Posted by: Ron Grover on October 9, 2009
The once fabled MGM studio is hanging by a thread. On Oct. 1, its banks agreed to allow the debt-hobbled studio to forego its monthly debt payments on $3.5 billion in debt through December 15, although bankruptcy remains a distinct possibility after then.
But back in May, I’m told, Warner Brothers(TWX) fancied itself as the white knight that intended to rescue MGM. Well, sort of. Back then, the studio sent its numbers crunchers to do a “deep dive” into MGM’s finances with the intent on buying the studio, according to sources with knowledge of that effort. The Warner Brothers plan: to essentially put MGM out of its misery, shutting down production other than a few high-end titles, notably the James Bond series and the Lord of the Rings prequel The Hobbit.
Warner and MGM aren’t talking, but Warner had every reason to be interested in getting its hands on MGM. It owns the U.S. rights to distribute The Hobbit, which is being produced by Lord of the Rings director Peter Jackson. MGM ahs the foreign rights. And it owns many of the older MGM films, like Gone with the Wind, dating back to Ted Turner’s 1986 deal with then studio owner Kirk Kerkorian.
The problem is that, after adding in the Bond franchise (which is worth perhaps $1 billion by itself) Warner number crunchers figured it would take nearly $2 billion to buy the studio. Even then, Warner would still need to deal with its monster debt. It contemplated buying up that debt, which was then selling at around 50 cents on the dollar, but even that was too pricey.

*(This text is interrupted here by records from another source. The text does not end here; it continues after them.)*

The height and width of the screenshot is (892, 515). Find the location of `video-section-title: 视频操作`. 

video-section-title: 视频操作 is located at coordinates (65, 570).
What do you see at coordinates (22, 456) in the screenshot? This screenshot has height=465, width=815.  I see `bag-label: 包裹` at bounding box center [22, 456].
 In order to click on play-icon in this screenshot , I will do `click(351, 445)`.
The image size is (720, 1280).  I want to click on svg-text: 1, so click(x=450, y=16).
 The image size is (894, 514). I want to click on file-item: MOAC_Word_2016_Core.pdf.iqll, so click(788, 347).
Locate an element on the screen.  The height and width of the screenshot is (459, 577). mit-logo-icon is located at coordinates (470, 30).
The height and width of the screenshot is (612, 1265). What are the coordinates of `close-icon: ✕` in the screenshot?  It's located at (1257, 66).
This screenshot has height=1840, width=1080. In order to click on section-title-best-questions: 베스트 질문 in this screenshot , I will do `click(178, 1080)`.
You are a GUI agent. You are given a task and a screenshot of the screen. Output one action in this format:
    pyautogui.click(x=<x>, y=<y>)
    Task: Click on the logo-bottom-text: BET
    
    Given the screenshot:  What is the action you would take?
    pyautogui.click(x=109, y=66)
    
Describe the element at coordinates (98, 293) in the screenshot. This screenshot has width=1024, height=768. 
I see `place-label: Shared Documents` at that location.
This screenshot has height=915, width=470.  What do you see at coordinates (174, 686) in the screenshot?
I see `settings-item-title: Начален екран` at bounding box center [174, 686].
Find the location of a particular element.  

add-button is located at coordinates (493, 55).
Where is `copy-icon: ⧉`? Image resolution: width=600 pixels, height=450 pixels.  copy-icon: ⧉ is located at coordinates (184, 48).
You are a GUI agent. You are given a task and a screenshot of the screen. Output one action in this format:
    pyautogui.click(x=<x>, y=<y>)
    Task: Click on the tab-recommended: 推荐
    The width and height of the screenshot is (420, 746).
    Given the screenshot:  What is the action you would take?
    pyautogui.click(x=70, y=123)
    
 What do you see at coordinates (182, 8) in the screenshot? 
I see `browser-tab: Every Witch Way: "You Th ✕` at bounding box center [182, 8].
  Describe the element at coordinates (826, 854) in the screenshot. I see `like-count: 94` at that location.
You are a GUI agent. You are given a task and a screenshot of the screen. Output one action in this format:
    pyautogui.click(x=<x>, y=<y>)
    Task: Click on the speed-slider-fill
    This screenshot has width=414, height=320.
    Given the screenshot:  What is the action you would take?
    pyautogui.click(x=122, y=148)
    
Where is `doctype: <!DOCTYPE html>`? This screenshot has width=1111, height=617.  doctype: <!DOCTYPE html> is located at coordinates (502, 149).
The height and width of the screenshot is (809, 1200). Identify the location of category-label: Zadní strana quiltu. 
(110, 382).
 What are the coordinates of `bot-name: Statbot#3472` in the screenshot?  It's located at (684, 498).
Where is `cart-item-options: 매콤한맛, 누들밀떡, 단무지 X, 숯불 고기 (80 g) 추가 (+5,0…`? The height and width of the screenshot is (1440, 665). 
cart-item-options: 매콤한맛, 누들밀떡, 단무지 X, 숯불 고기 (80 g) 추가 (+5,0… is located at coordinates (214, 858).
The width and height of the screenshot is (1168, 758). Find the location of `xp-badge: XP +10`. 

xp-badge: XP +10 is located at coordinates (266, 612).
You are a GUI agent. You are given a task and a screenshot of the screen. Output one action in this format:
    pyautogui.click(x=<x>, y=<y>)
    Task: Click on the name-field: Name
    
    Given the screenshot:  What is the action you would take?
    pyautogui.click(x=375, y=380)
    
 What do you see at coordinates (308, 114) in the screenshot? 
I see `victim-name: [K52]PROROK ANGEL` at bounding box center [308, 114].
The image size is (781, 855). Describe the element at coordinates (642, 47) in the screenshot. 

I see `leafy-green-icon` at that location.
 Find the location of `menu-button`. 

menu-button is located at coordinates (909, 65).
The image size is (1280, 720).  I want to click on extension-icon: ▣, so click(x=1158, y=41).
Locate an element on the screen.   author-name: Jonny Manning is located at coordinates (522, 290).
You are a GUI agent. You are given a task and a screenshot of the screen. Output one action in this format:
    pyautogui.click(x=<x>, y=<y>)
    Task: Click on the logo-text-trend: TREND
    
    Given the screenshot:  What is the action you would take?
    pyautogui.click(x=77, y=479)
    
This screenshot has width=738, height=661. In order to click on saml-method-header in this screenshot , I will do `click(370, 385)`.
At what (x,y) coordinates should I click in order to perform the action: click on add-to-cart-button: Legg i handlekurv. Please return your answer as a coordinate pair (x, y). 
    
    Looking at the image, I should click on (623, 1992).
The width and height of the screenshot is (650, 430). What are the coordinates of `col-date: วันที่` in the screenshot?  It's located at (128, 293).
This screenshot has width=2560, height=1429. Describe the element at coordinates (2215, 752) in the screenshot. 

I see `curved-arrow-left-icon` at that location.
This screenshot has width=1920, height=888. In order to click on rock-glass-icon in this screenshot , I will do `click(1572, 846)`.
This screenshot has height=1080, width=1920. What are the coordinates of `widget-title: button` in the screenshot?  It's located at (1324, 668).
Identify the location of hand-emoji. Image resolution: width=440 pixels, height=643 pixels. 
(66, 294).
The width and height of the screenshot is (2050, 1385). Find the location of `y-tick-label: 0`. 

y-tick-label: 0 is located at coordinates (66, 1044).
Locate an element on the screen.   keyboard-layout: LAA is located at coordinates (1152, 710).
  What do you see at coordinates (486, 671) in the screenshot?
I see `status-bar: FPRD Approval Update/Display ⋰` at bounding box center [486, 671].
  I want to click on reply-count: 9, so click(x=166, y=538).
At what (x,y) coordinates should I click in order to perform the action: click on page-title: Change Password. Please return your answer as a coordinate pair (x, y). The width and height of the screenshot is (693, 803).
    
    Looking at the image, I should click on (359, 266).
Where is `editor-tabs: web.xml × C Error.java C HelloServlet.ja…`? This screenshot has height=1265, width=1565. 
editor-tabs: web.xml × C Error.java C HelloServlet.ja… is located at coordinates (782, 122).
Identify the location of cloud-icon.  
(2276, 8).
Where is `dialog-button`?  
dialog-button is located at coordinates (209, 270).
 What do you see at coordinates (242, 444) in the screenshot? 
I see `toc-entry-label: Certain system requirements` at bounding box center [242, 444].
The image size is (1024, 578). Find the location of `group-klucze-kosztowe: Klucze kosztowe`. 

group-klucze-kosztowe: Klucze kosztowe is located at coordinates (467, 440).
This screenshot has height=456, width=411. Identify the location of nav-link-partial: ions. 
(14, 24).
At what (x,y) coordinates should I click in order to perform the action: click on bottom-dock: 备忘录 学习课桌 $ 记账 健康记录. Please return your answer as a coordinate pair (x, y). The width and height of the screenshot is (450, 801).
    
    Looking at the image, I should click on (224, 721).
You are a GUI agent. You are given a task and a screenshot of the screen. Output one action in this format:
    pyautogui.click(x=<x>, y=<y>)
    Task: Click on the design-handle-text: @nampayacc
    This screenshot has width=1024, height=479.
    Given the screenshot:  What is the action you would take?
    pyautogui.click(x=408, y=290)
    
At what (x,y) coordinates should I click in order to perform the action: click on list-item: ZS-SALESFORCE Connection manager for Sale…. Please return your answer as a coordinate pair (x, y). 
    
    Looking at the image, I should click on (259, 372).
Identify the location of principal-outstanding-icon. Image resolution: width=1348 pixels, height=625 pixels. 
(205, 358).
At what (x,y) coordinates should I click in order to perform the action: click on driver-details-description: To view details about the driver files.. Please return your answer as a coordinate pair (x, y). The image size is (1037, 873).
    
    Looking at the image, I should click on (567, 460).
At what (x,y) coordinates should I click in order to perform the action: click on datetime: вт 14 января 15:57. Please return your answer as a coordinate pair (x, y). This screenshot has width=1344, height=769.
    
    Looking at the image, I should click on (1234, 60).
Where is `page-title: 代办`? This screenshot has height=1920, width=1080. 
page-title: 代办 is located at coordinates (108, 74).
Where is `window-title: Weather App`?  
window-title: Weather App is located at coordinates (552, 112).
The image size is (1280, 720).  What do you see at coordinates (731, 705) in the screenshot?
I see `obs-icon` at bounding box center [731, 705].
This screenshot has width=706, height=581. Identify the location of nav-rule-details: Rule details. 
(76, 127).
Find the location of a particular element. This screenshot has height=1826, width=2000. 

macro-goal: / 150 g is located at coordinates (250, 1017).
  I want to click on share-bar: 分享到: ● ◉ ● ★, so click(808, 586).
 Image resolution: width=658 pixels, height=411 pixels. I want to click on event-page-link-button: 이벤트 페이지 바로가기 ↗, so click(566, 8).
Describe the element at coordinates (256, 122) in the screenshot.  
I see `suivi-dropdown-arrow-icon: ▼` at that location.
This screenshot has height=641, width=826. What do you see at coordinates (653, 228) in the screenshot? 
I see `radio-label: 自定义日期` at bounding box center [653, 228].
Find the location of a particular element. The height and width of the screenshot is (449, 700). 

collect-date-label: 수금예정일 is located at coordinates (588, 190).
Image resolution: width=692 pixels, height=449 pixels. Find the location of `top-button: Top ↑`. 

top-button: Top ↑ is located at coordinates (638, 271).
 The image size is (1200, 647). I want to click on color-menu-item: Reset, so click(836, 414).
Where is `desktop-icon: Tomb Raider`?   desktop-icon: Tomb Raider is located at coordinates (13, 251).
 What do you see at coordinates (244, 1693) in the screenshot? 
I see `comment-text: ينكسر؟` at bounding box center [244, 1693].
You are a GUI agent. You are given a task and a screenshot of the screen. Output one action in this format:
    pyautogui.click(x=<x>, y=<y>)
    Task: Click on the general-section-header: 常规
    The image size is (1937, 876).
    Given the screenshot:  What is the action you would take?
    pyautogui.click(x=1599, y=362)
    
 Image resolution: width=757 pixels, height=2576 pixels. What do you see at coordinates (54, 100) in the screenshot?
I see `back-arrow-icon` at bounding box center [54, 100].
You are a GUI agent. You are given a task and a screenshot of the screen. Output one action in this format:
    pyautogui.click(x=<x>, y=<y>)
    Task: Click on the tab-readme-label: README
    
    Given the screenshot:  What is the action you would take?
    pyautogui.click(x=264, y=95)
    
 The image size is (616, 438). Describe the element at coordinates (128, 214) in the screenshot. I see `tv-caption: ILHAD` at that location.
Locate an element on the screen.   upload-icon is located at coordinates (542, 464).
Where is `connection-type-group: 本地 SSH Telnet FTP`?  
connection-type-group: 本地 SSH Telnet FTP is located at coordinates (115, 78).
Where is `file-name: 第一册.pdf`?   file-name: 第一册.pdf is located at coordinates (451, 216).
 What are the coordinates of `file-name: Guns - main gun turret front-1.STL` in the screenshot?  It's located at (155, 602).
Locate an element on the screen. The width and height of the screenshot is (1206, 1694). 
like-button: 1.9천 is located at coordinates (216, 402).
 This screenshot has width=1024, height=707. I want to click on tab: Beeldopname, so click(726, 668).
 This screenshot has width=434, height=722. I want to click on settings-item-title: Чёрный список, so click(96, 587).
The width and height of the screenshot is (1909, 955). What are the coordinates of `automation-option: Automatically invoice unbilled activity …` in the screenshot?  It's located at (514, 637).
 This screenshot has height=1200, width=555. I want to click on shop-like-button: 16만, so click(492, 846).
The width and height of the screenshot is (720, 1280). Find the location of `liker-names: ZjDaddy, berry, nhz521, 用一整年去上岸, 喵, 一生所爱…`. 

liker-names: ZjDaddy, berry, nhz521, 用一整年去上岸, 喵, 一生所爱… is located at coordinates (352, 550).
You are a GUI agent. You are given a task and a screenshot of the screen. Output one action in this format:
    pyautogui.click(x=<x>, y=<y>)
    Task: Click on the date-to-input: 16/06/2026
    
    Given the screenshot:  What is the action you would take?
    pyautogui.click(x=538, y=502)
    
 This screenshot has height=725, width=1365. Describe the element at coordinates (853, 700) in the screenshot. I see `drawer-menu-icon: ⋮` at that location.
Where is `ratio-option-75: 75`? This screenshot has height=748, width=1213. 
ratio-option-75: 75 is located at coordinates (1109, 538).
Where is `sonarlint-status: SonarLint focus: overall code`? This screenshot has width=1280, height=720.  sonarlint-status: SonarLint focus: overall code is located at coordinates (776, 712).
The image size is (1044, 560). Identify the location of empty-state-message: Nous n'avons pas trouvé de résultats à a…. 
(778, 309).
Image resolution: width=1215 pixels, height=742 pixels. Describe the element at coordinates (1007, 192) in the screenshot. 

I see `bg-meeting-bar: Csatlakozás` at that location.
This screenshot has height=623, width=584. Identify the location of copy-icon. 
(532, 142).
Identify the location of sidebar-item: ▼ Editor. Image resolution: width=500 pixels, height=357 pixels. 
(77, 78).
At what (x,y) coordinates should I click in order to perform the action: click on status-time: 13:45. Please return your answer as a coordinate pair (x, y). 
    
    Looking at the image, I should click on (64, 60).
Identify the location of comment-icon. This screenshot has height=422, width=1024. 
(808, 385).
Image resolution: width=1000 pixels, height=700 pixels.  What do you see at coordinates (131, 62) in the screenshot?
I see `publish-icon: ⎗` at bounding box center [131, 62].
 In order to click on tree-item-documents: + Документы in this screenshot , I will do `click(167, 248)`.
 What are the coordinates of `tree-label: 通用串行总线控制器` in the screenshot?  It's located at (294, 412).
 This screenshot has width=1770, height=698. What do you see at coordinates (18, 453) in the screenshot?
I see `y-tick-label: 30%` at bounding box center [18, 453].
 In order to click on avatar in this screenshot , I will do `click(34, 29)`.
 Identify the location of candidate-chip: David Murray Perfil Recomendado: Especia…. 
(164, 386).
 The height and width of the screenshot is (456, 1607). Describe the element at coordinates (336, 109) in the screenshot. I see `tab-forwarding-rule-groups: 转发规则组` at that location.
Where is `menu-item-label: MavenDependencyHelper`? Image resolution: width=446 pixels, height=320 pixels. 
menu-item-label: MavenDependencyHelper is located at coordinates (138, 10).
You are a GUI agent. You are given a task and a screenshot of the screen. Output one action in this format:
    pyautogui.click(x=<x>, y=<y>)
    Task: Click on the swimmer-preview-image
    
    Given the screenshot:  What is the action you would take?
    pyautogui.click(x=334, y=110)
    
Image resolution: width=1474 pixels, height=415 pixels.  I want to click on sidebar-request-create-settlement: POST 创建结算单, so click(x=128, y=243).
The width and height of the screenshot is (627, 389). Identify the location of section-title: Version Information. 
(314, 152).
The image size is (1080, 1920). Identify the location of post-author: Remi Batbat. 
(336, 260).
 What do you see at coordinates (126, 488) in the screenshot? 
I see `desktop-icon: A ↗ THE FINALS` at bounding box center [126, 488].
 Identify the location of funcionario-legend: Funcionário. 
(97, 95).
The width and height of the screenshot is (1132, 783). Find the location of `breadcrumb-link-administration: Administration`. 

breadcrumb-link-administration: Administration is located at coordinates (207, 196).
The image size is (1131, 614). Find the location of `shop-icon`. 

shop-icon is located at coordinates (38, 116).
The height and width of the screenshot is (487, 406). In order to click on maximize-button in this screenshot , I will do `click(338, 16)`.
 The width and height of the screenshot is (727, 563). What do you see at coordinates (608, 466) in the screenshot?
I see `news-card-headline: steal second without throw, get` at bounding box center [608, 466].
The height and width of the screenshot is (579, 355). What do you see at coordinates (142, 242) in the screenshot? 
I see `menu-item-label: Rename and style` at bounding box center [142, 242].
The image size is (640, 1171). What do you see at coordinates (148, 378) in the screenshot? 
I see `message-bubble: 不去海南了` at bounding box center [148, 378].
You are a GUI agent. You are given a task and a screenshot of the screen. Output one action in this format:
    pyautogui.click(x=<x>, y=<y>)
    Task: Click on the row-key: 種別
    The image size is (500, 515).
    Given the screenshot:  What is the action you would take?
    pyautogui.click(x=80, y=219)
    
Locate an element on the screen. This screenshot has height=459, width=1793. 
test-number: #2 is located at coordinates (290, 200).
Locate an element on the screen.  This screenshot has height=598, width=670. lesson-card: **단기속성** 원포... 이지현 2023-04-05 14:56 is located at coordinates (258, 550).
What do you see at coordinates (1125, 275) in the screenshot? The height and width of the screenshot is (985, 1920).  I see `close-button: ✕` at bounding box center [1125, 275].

That numbers being thrown around were more than the studio mavens figured they could sell to MGM CEO Jeff Bewkes, and it never got up the chain for him to see. Ironically, back in 2004 Time Warner contemplated buying MGM for nearly $4.8 billion, but backed out of a bidding war with a private equity group that Sony assembled. You have to think that someone at Time Warner must have been living right.
Now MGM is twisting in the wind. Its private equity owners have hired restructuring expert Stephen Cooper to restructure its $3.7 billion in debt. So far, he has won a reprieve from the banks, and might get them to extend their forbearance to February. But to do that, Cooper has to come up with a sellable business plan for a business whose prospects are fading. The studio will take a bath on its latest film, the musical Fame, and its library of 4,000 older films is aging and suffering as DVD sales tank.
Then again, Warner could still come back into the picture. It wouldn’t be the first time.